Nothing is more important to the future of California than our children. Nothing is more important than ensuring the next generation is well educated to take our state into the new economy. This makes the voters’ decision on the next state superintendent of public instruction, who oversees the day-to-day experiences in our public schools, absolutely crucial. The next superintendent must have the skills to identify the problems that keep too many students from accessing the on-ramp to success, the vision of how to address those problems and the tenacity to bring about much-needed change.
In other words, California needs a committed reformer at the helm.
Truancy, chronic absenteeism among students and high turnover among teachers and administrators are derailing effective learning in our elementary and high schools. The status quo is failing too many of our kids.
The three active candidates in the June primary acknowledge these problems.
Marshall Tuck is the clearest and most emphatic voice for reform in the field. We endorsed him for this office in 2014, when he narrowly lost to Tom Torlakson, and we are glad to see him return to the fight to take on a system that “just doesn’t work for kids.”

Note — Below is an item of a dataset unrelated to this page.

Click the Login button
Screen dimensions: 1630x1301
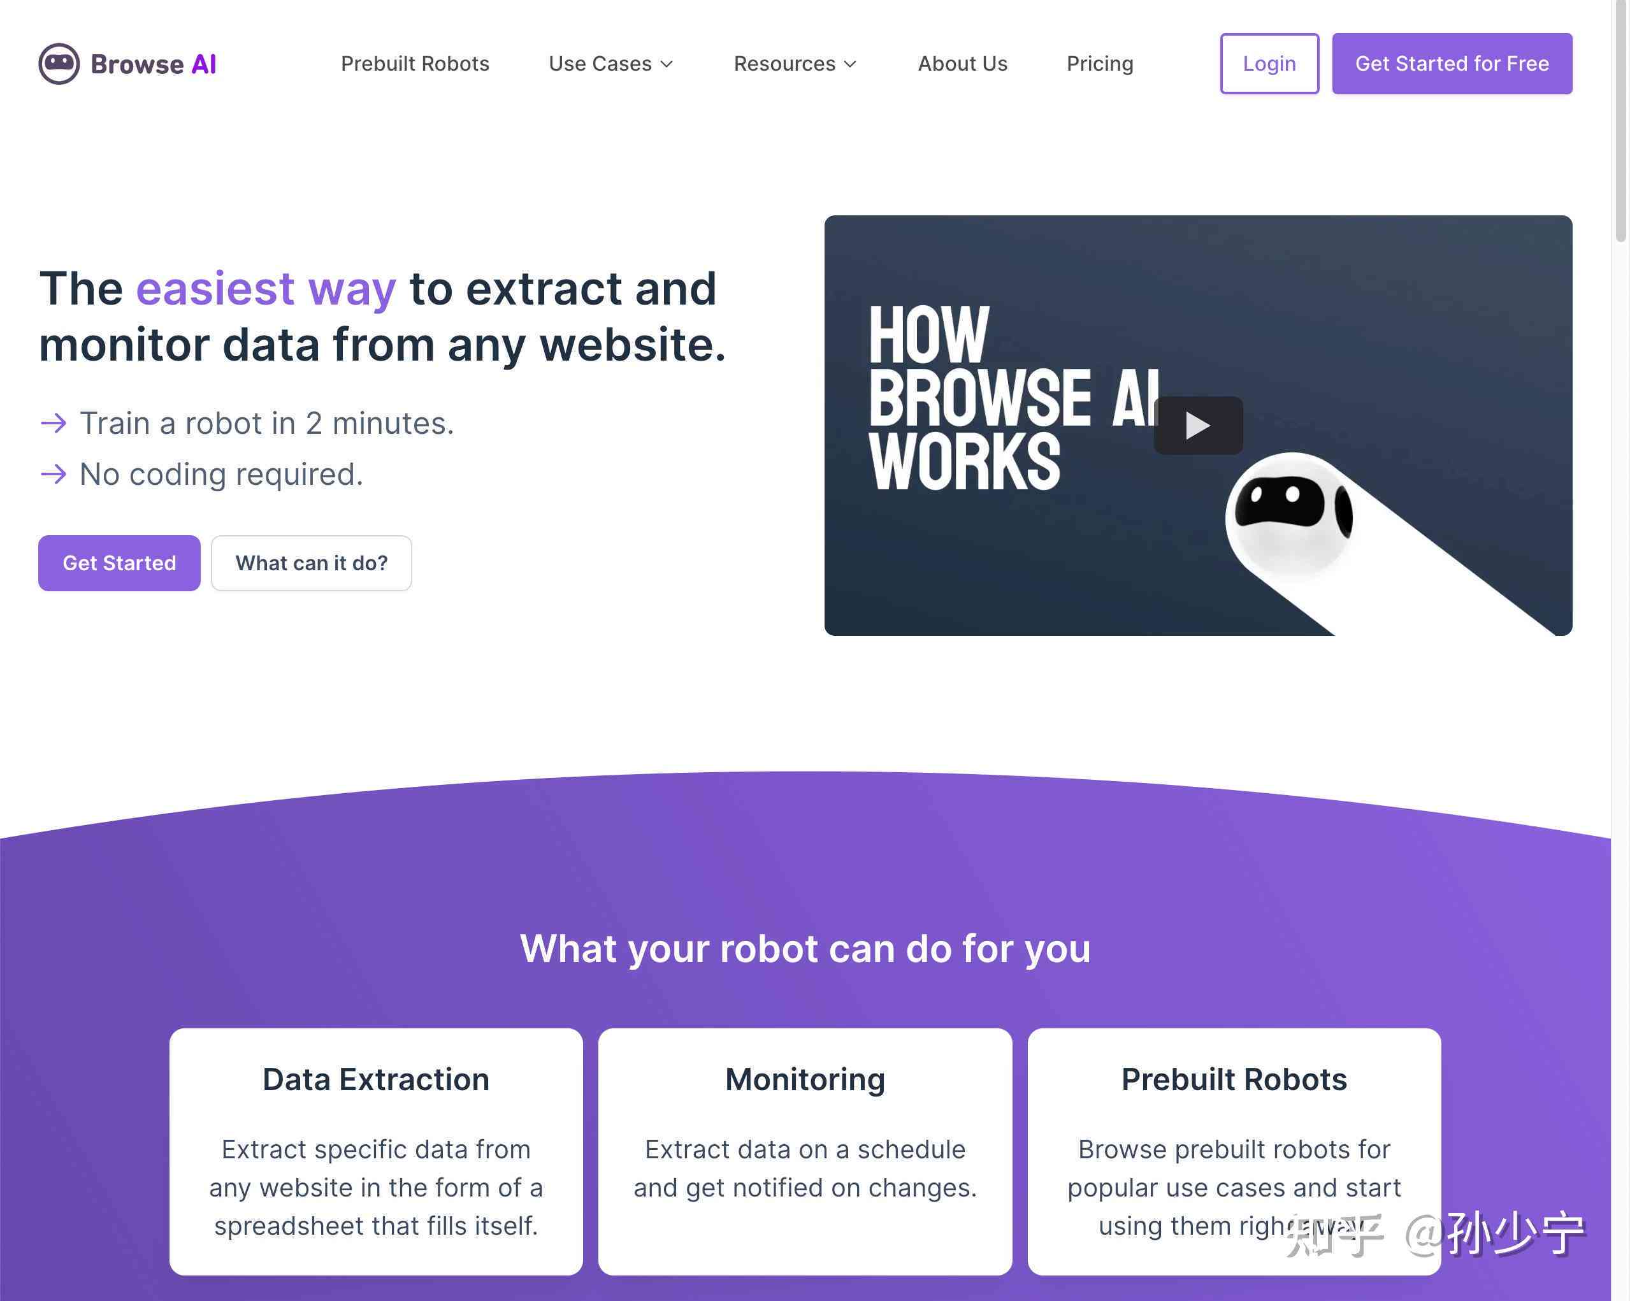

Tuck made a name for himself in Los Angeles turning around high-poverty, low-performing charter schools before then-Mayor Antonio Villaraigosa recruited him to improve schools within the conventional public school system. He has spent the past four years with the New Teacher Center, a national organization in Santa Cruz that works to improve student learning by training new teachers and school leaders to be more effective. He says California needs to invest more in in education and that educators need to share with the governor and legislators how state policies are affecting kids.
Social worker Tony Thurmond served as trustee on the West Contra Costa County School Board before being elected to the state Assembly. The son of a Panamanian immigrant mother who died when he was 6, he landed in foster care and went through school with the assistance of a slew of government programs.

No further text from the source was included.